建築物の耐震基準や交通規制などに教訓を残した阪神・淡路大震災

 まず阪神・淡路大震災の特徴の1つは、発生時刻が3連休明けの早朝だったことである。このため、多くの方が自宅で被災し、家屋の倒壊で死傷した。これは就寝中であったことに加え、当時の家屋の多くがまだ旧耐震基準(1981年の建築基準法改訂以前のもの)だったことが背景にある。
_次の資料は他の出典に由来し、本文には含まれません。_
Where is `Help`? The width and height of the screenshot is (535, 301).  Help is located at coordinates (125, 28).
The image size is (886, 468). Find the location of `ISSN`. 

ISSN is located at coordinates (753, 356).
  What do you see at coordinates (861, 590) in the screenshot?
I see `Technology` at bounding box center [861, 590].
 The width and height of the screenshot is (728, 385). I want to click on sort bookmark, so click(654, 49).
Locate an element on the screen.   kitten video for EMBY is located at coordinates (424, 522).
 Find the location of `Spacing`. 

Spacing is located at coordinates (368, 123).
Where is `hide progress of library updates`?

 大きな震災ではあったが、被害地域は比較的狭かった。このためにライフラインの復旧は比較的速やかで、不通だった期間は電気・通信が1週間、水道が1カ月、ガスが3カ月程度だった。工業製品のサプライチェーンの被害も比較的小規模で、自動車産業の操業停止は1日程度で済んだ。

 ただし通信面では、当時はまだ携帯電話が普及していなかったこともあり、固定電話の輻輳(ふくそう)が問題となった。交通面では、応援や復旧に駆けつけた車両により激しい渋滞が発生した。高速道路の倒壊があったうえに、交通規制がうまく機能しなかった。

 また、阪神・淡路大震災では政府や自治体における危機管理体制の不備が大きく浮き彫りになった。「関西に大地震が来ることを想定していなかった」との自治体側の釈明に対して批判が沸き起こったほか、自衛隊の出動命令などの遅れにより政府の危機管理体制に対しても厳しい批判の目が向けられた。

 一方、新潟県中越地震は土曜日の夕刻に発生した。この震災の特徴は、道路の崩壊や激しい余震により、企業が工場の被害状況の確認に手間取ったことである。

 ある企業では4日間停電が続き、真っ暗で余震が続くなか、工場内設備の被害状況が全く確認できなかった。別の半導体工場は、超精密加工を行う業態だったこともあり、本格稼働までに5カ月を要した。被害額として約500億円を計上した。

 通信面では、携帯メールが時間差はあるものの確実に届き、安否確認に効果的であることが確認された。